Tali partnership, potrebbero sorgere in tutti quei settori in cui la complessità del prodotto risulta elevata (prodotto con elevate caratteristiche di divisibilità) e quindi, le imprese partecipanti, potrebbero ognuna realizzare distinte parti del prodotto stesso, comunicando online lo stato di avanzamento del proprio operato, per poi assemblare e rendere il prodotto finito, a cura di quell’impresa in possesso di competenze sistemiche e capacità organizzative superiori.
Quest’ultima impresa quindi, assumerà un ruolo centrale di coordinamento di tutto il progetto ed allora possono, a questo punto, verificarsi due ipotesi.

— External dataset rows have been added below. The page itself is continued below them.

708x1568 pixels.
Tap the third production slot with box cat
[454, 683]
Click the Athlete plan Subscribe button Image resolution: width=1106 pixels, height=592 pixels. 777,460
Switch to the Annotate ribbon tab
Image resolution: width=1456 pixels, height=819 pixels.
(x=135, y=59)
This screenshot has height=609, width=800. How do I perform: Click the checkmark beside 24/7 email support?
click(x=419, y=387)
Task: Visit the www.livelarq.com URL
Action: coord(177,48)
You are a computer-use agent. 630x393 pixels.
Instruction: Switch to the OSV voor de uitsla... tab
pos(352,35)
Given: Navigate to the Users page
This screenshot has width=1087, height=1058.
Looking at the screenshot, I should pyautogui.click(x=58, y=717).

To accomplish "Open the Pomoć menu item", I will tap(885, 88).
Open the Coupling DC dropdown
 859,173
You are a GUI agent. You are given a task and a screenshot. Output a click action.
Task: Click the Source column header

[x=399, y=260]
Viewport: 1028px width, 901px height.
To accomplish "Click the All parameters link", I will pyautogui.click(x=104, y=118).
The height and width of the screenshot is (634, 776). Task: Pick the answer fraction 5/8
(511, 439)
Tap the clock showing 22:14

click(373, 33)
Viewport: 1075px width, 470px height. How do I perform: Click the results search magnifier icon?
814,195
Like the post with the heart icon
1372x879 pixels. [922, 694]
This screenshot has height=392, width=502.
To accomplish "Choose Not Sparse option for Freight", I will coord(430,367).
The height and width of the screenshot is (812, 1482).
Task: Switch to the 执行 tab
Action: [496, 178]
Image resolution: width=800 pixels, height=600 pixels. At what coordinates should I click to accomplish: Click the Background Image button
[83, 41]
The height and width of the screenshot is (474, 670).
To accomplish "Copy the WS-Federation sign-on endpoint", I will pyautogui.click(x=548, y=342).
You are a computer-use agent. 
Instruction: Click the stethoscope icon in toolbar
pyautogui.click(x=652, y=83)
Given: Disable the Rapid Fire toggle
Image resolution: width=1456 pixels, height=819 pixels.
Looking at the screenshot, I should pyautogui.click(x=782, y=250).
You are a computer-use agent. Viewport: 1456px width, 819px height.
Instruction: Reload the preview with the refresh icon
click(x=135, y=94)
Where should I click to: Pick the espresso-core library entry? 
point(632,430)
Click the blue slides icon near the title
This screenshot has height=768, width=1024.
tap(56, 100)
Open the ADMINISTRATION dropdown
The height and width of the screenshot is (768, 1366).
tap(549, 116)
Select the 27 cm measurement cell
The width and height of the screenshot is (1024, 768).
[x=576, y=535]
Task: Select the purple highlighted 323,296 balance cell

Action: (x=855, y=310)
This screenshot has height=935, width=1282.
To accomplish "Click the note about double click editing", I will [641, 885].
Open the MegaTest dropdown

Il premio pagato dal mercato per l’ottenimento di un prodotto che si identifica perfettamente con le proprie necessità (risultato della personalizzazione), dovrà essere equamente ripartito fra tutte le unità partecipanti.
Qualora però l’impresa che abbia coordinato tutto il progetto ed abbia fornito assistenza e supporto a tutte le altre imprese, tratterrà la totalità del surplus, mentre le altre imprese partecipanti otterranno ugualmente dei vantaggi economici, in quanto avranno una sicurezza circa i volumi acquistati dal partner-cliente, una riduzione dei rischi economici oltre ad una maggiore stabilità della propria domanda.
Nel caso dello sviluppo orizzontale quindi, la strategia perseguita, sarà quella del tipo multibusiness, dove le capacità, le competenze e le conoscenze delle varie aziende, verranno indirizzate verso nuove combinazioni di prodotto/mercato, offrendo nel contempo, ed a tutte le imprese partecipanti, un accrescimento di know how, sia esso commerciale, produttivo ovvero in ricerca e sviluppo, in virtù appunto delle nuove interrelazioni tangibili ed intangibili che si creerebbero tra le diverse unità³ .
Tale strategia quindi, permetterebbe ad una pluralità di piccole imprese, di competere direttamente anche con quelle di più grandi dimensioni e questo, senza dover investire risorse per un accrescimento della propria capacità produttiva e/o dimensionale, potendo benissimo sfruttare le suddette capacità, conoscenze e strutture possedute dal nuovo gruppo così formatosi (in pratica l’azienda, ottiene un surplus di valore economico, tramite lo svolgimento di attività in comune, rispetto al costo di gestione e coordinamento interno necessario per il raggiungimento dello stesso fine perseguito però in modo "solitario").
Le partnership formatesi poi, potranno distinguersi anche sotto un punto di vista temporale e quindi potranno avere una durata limitata, nel caso il progetto di cooperazione miri a raggiungere un fine specifico (si potrebbe parlare di rete dinamica digitale o anche di rete operativa digitale, che sfrutta una particolare situazione del mercato), ovvero avere una durata più ampia, in un’ottica di medio-lungo periodo, nel caso appunto in cui le imprese, intendano perseguire progetti di lunga durata ( si parlerebbe allora di rete stabile digitale o rete strategica digitale). Il discorso delle partnership quindi, faciliterebbe il formarsi online di filiere, gruppi e quindi dei tanto attesi distretti digitali, quali nuove opportunità di sviluppo dell’economia italiana nel nuovo contesto economico globale.